Now there are two songs that I've been waiting to talk about because I felt that they deserved their own spotlight. I didn't want to lump them in with the rest of the songs because they need this recognition as they're not only my favorite songs on the album but the best songs too. The first is Maggie's Song which hits me like a bag of bricks every time I hear it. I'm getting emotional just thinking of it. The song is about Chris and his wife finding a "fuzzy black pup" in a shopping cart on the side of the road and taking her home. Stapleton sings about Maggie growing up with the kids, how she loves chasing squirrels, and how she could take off like a bullet. But the last verse is just heart wrenching if you've ever lost a family pet with Stapleton singing about how on the day she passed she woke up and couldn't use her legs so he laid down by her side and she puts her head in his hand and it's just so sad to listen to. His storytelling on the song is A1 and I hate that it starts and ends so quickly because as soon as I get invested in it, she passes away. The last song I need to talk about is hands down the best song of the album to me, Watch You Burn. 

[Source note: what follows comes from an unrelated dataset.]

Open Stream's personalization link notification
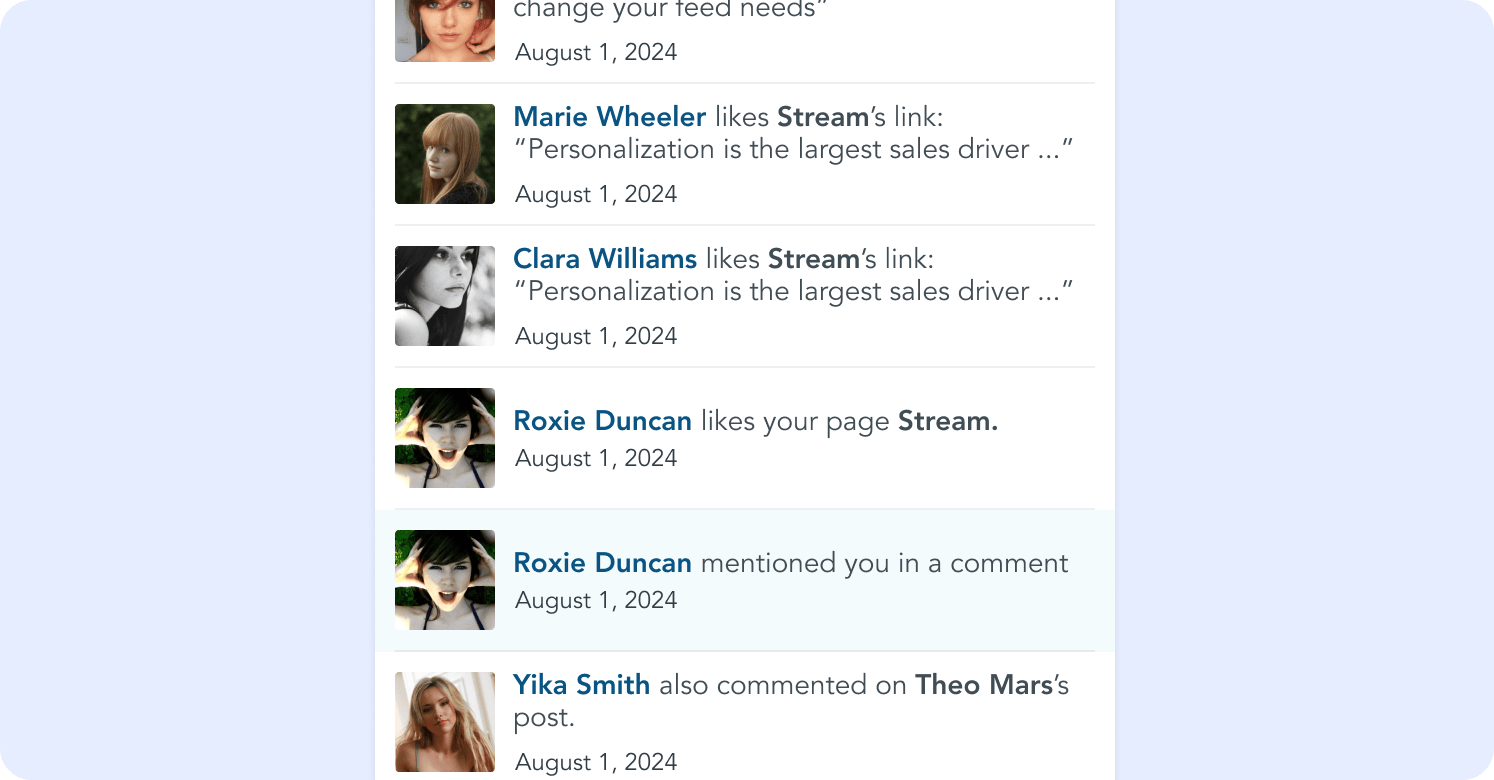The image size is (1494, 780). point(793,149)
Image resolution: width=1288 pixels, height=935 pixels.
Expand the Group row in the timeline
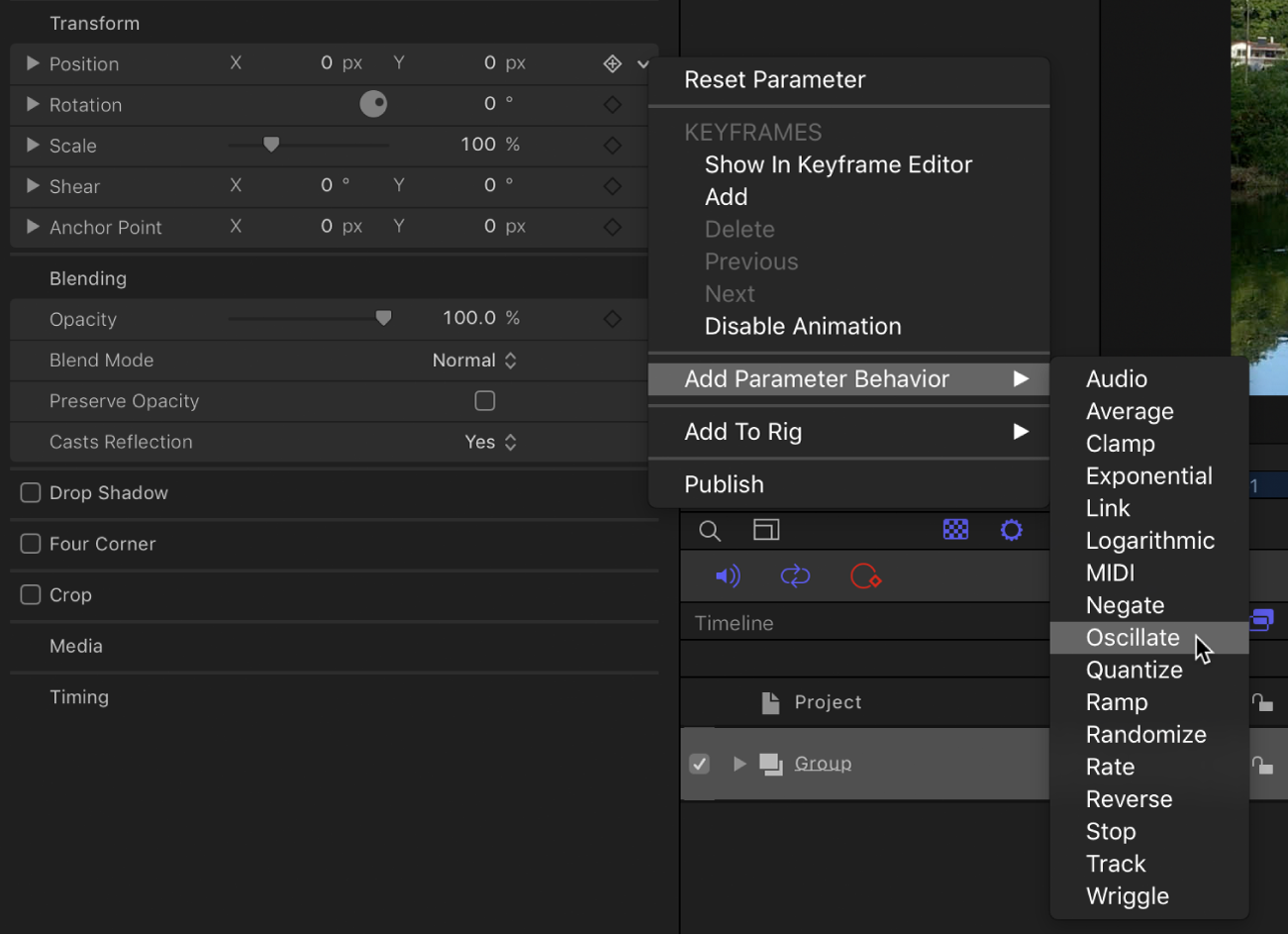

The song is Stapleton singing about the Route 91 Harvest Festival Shooting in a way that I don't think anyone else has sung about it yet. (I could be mistaken though, let me know if I am.) The song isn't Stapleton trying to relate to the audience or the artists on stage, instead, he quite literally calls the shooter a b*tch. Starting off the song by saying "Only a coward would pick up a gun and shoot up a crowd just to have fun." The chorus is pretty much Stapleton telling to the shooter to rot in hell. There's a line in the second verse that I absolutely love where Stapleton sings:

If I could snap my fingers, if I could flip a switch
I'd make that last bullet first, you son of a b*tch

The production on the song and instrumental is angry, pissed off, super fiery. I absolutely adore the call and response with the choir in the last chorus before they all harmonize in unison for the outro. They just hit higher and higher notes and the higher the notes go, the higher I float above the clouds. I wish it didn't end as abruptly but the song we got was incredible.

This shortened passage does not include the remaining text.